C'est ainsi que pendant la guerre de l'indépendance américaine, un certain Bushnell imagina une « tortue » sous-marine chargée de porter une caisse de poudre sous la quille des bateaux de l'adversaire. Mais si les tortues terrestres marchent mal la tortue marine de Bushnell ne marchait pas du tout. L'inventeur fut incapable de tirer le moindre parti de son invention.
La première invention à peu près pratique relative au torpillage des navires par le moyen du sous-marin devait voir le jour une quinzaine d'années plus tard.
En 1797, Robert Fulton imaginait un sous-marin, qu'il appelait le Nautilus, et qu'il proposa au Directoire. Une commission fut nommée pour examiner l'invention et fit un rapport que l'historien Édouard Gachot a publié naguère.
Extrayons-en ces quelques lignes :
« Le bateau inventé pour naviguer sous les eaux, désigné sous le nom de Nautilus, a la configuration d'un ellipsoïde imparfait dont la longueur extérieure est de 6 m. 48 et la glus grande largeur de 1 m. 94.
» La carène n'a d'autre communication avec la capacité intérieure de l'ellipsoïde que deux corps d'une pompe aspirante et refoulante. Son objet est d'introduire de l'eau dans la carène métallique et de l'en chasser à volonté pour la submerger ou la faire revenir à fleur d'eau.
» Le mouvement progressif de la machine s'obtient au moyen d'un volant qui tourne dans un plan vertical à l'arrière du Nautilus, quand il est dans une assiette horizontale.

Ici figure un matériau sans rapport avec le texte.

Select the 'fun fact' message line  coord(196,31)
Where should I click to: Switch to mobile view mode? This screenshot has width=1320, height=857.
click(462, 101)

» Veut-on plonger ? On introduit un peu d'eau, la machine s'enfonce en conservant sa situation par rapport à l'horizon ; elle entretient sous les eaux un mouvement de progression si l'on continue de tourner le volant ; elle tourne à droite, à gauche si l'on agite le gouvernail dans un sens contraire ; elle s'enfonce plus par l'avant que par l'arrière si l'on incline le gouvernail horizontal au-dessous de l'horizon, et prend un mouvement opposé par la manœuvre contraire... Ce sont toutes les évolutions que le poisson fait avec ses nageoires et sa queue. »

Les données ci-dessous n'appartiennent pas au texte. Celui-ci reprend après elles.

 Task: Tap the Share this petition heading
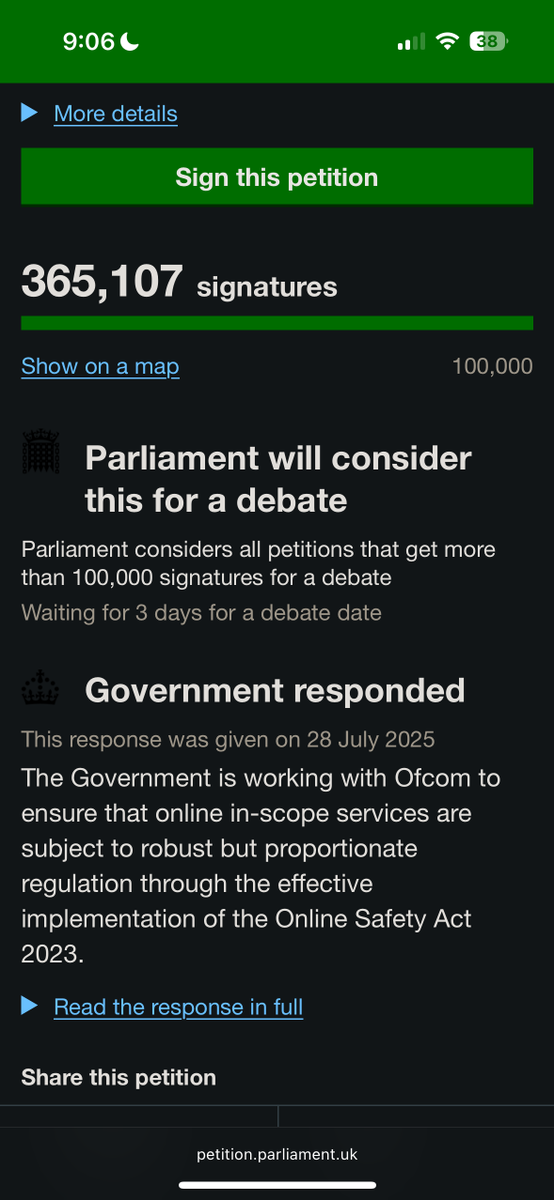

La conclusion du rapport est celle-ci :
« L'arme imaginée par le citoyen Fulton est un moyen de destruction terrible parce qu'elle agit dans le silence et d'une manière presque inévitable ; elle convient particulièrement au Français parce qu'ayant on pourrait dire nécessairement, une marine plus faible que son adversaire, l'entier anéantissement de l'une et de l'autre lui est avantageux. »
Malgré ces conclusions favorables, le Nautilus ne fut pas adopté par le gouvernement du Directoire. Fulton qui, quelques années plus tard, devait se voir refuser par le gouvernement impérial son bateau à vapeur, n'eut décidément pas de chance avec la France.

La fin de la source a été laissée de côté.